***** TEXT EXCERPT
Seeds of Our Destruction
*In August the New York Times reported about a movement in Montana to declare the decaying city of Butte (described as "one of the worst industrial crimes against nature" in history) a national historical park. In the center of Butte is the Berkeley Pit, a "Grand Canyon of open-pit mining," wrote the Times, "an 874-foot-deep chasm filled with 26 billion gallons" of "toxic stew" that grows by 3 million gallons a day. In 1995, 300 snow geese landed in the pit at night and were killed by the contaminants. On the plus side, the surrounding area is picturesque, and the city has some of the oldest brothel edifices in the West.

*The government of the Indian state of Tamil Nadu announced in August that it would offer higher welfare benefits to poor women who give birth to female babies if the mothers promise not to kill the baby; female infanticide is a grievous problem because males are considered more economically valuable. Also, the government will require 30-day hospital stays for mothers with baby girls in order to increase maternal bonding, which may decrease the murders.

Creme de la Weird
*In August beleaguered Thai Prime Minister Chavalit Yongchaiyudh, acting on advice from his new fortuneteller, shuffled his cabinet to make it more "five-friendly." According to Bangkok's the Nation newspaper, Chavalit began to schedule events at fifteen minutes past the hour, changed his soccer-jersey number to 45, and moved into a new house whose address is 555. Also during the summer, the leading drafter of Thailand's new constitution announced himself to be a "six" man who had artificially split one of the 335 proposed articles so there would be 336. He said he used to be a "nine" man and had set up the drafting committee with 99 members. The prime minister resigned in November.
**********
→ REQUIRED WORK
Please output the news roundup word for word from "Creme de la" to "resigned in November.". The material after this is separate from the news roundup.
***** DATASET RECORDS
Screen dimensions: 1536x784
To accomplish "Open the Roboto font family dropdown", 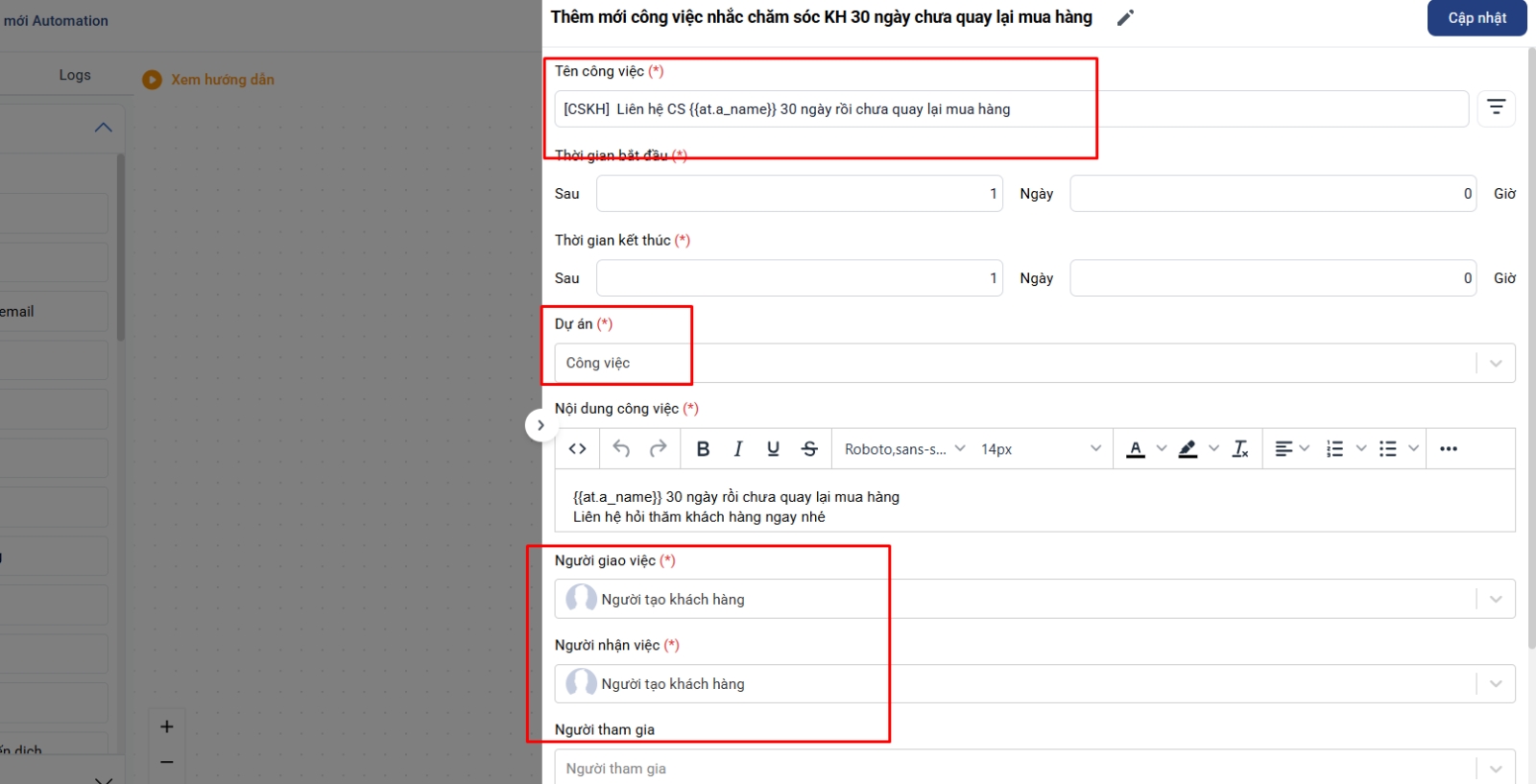I will [x=904, y=449].
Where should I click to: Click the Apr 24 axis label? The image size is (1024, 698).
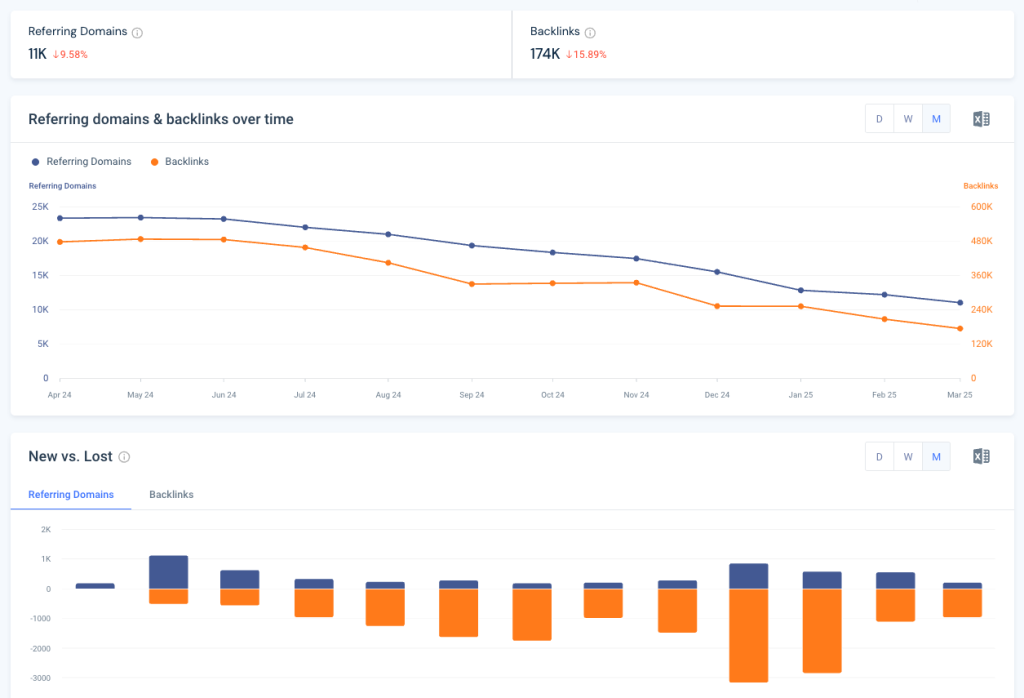[x=59, y=395]
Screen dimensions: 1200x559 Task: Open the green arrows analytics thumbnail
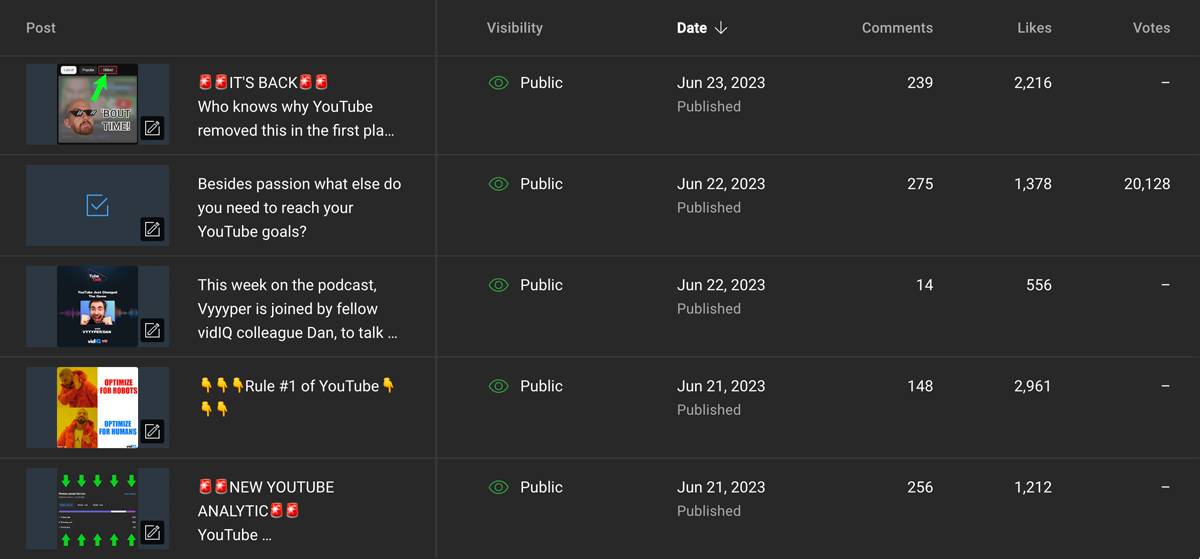tap(97, 508)
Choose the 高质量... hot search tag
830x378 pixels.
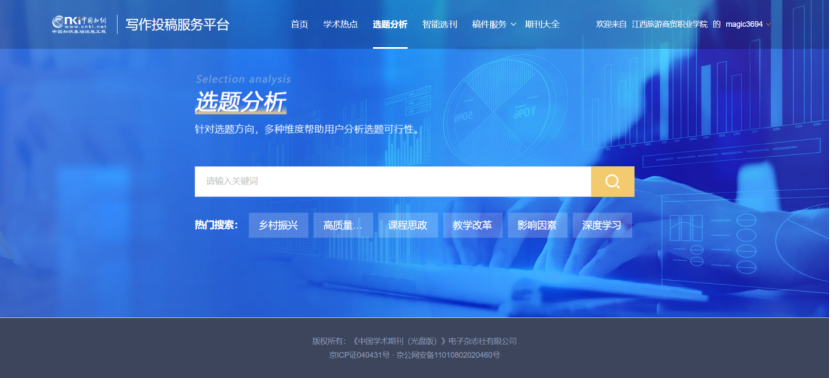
**********
→ SOLUTION TO THIS PROBLEM
Creme de la Weird
*In August beleaguered Thai Prime Minister Chavalit Yongchaiyudh, acting on advice from his new fortuneteller, shuffled his cabinet to make it more "five-friendly." According to Bangkok's the Nation newspaper, Chavalit began to schedule events at fifteen minutes past the hour, changed his soccer-jersey number to 45, and moved into a new house whose address is 555. Also during the summer, the leading drafter of Thailand's new constitution announced himself to be a "six" man who had artificially split one of the 335 proposed articles so there would be 336. He said he used to be a "nine" man and had set up the drafting committee with 99 members. The prime minister resigned in November.